Improving HE access: change coming for research and practise

But joy is not unconfined at the Curtin U based National Centre for Student Equity in Higher Education

Certainly, Education  Minister Jason Clare has promised $20.5m over four years, for the NCSEHE, but to do more, differently. “The centre has been around for a while.  And it does good research.  But I want to see a step change.  I want to see real results. That means trialling, evaluating, implementing and monitoring the sorts of things that will really shift the dial,” he told the Universities Australia dinner, last Wednesday.

And in an announcement Thursday, he added, “the centre will also work with universities and other education institutions to evaluate and improve their equity programmes.”

So with $5m pa for four years and the apparent promise of system-wide evaluative authority, what’s not to like?  And yet there is anxiety among some equity experts that the NCSEHE as now is will not be part of the “step-change”

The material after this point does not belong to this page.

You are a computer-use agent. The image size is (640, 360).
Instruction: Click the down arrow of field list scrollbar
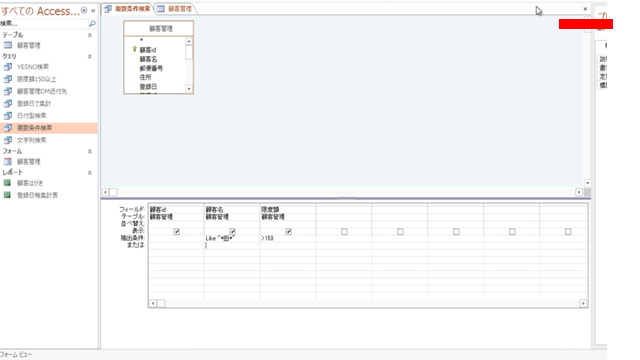tap(189, 89)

They might be right. Curtin U issued a statement to CMM late Friday, “recognising the excellent research base from NCSEHE to date, the minister has asked that a new centre be formed  to focus on research translation.

“No plans have been finalised, but we envisage the new centre to be quite different albeit with some continuity with the past and using the research accumulated to date from NCSEHE and the broader literature.”

Which way is up for “a step-change”  Productivity Commission Michael Brennan points  to what might be a possible direction. In a speech to the Universities Australia conference last week Mr Brennan suggested, “the expansion of access created opportunities for a different-looking cohort of students, and many of them had the transformative experience that university can provide.

“But they were clearly a group with different qualities and needs, and one clear conclusion was that universities need to take their responsibilities that group of students seriously – not to assume that the student experience is generic and have a one-size fits all, volume based attitude to enrolment,” he said.

This appears in-line with Mr Clare’s announced objective of increasing the HE participation rate of low SES Australians to 20 per cent (a still un-reached goal set by then education minister Julia Gillard in 2020).

NCSEHE research is big on this – what might be the difference Mr Clare has in mind is his statement that the centre work with universities to “evaluate and improve their equity programmes.”